What we see above are sites where multiple ALT alleles have been mapped to a single locus. This is a quirk of some VCF files, but since we are interested in building a *variant* annotator rather than a tool that provides purely positional information, we need to find a way to handle this.

We can build a function to handle this for us. Essentially, it will take our dataframe, identify multiallelic variants, and separate them into their own rows. It will not only separate out the two ALT alleles, but also do this for other comma-delimited information like depth and var_reads.

In [69]:
def expand_multiallelic(df):
    
    # takes a pandas dataframe with VCF 4.0 columns
    # explodes multiallelic annotations to new dataframe rows

    # create empty dataframe to hold exploded VCF info
    expanded = pd.DataFrame(columns=df.columns)

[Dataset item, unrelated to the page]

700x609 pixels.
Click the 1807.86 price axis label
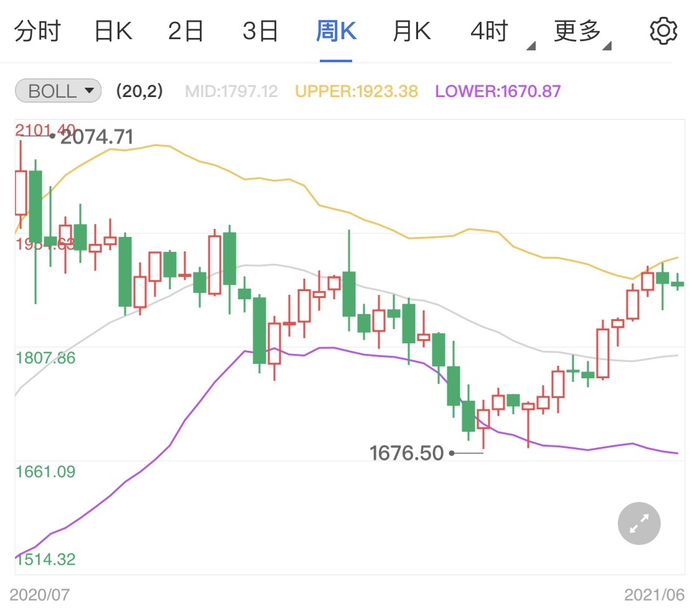tap(46, 357)
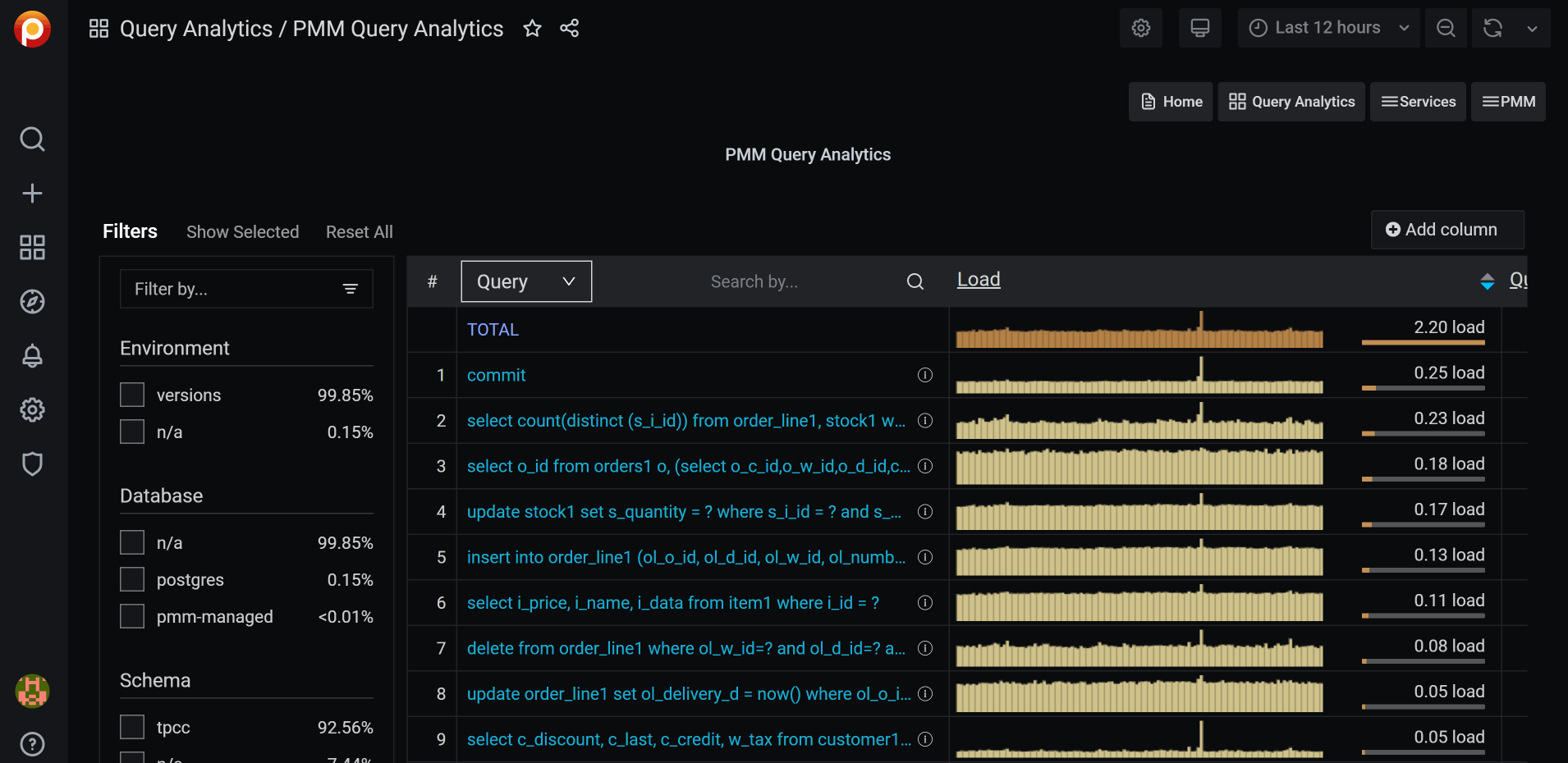Open the refresh interval dropdown arrow

click(1532, 28)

    for column in ['REF','ALT']:

        # iterate through multiallelic annotations of fixed size (n=2,3,... annotations in a column)
        for length in df[column].str.split(',').str.len().unique():

            if length > 1:

                # subset data
                multi = df.loc[df[column].str.contains(',')]
                multi = multi.loc[multi[column].str.split(',').str.len()==length]

                # duplicate index N times
                prevdex = multi.index.repeat(length)

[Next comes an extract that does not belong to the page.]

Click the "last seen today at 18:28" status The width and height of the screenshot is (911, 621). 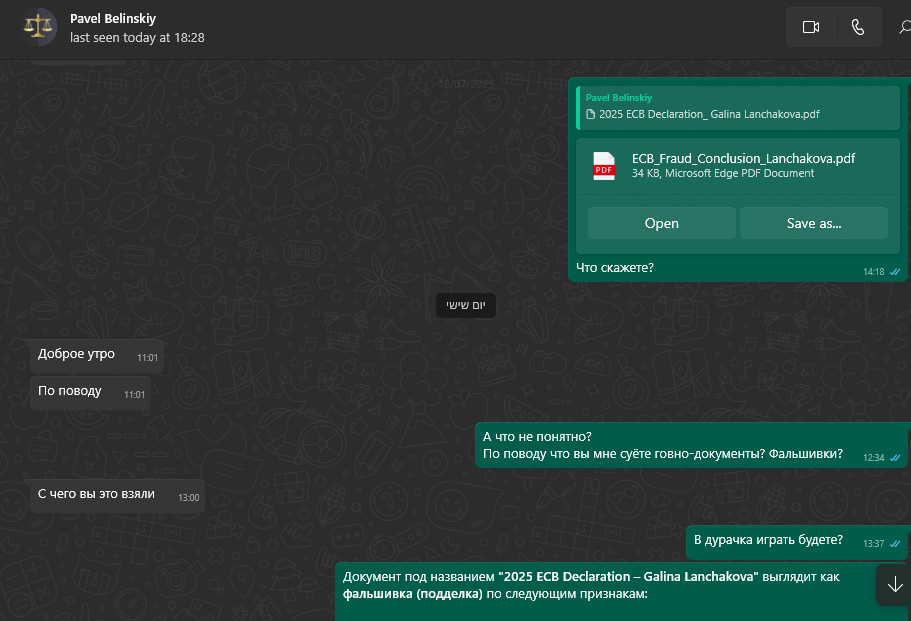pyautogui.click(x=137, y=37)
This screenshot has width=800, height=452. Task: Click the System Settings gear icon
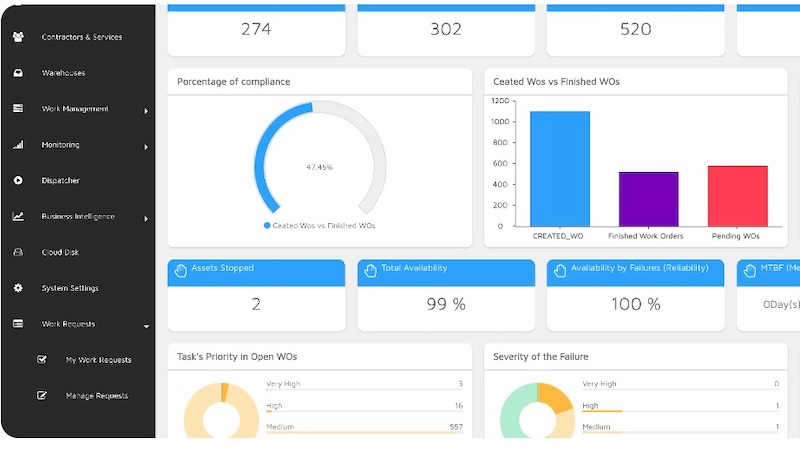18,289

                def boolcheck(array):
                    # check if a series contains only 1 unique value
                    # return the single unique value if so
                    if array.size==1:
                        return(array[0])
                    else:
                        return(False)

                # select all columns with incorrect number of delimiters - do not explode these
                icols = [i for i in multi.columns if boolcheck(multi[i].astype(str).str.count(',').unique())!=length-1 ]
                icols = icols + [i for i in ['FORMAT', 'INFO'] if i not in icols]
                dcols = [i for i in df.columns if i not in icols]

                # set non-delimited columns as index
                multi.set_index(icols, inplace=True)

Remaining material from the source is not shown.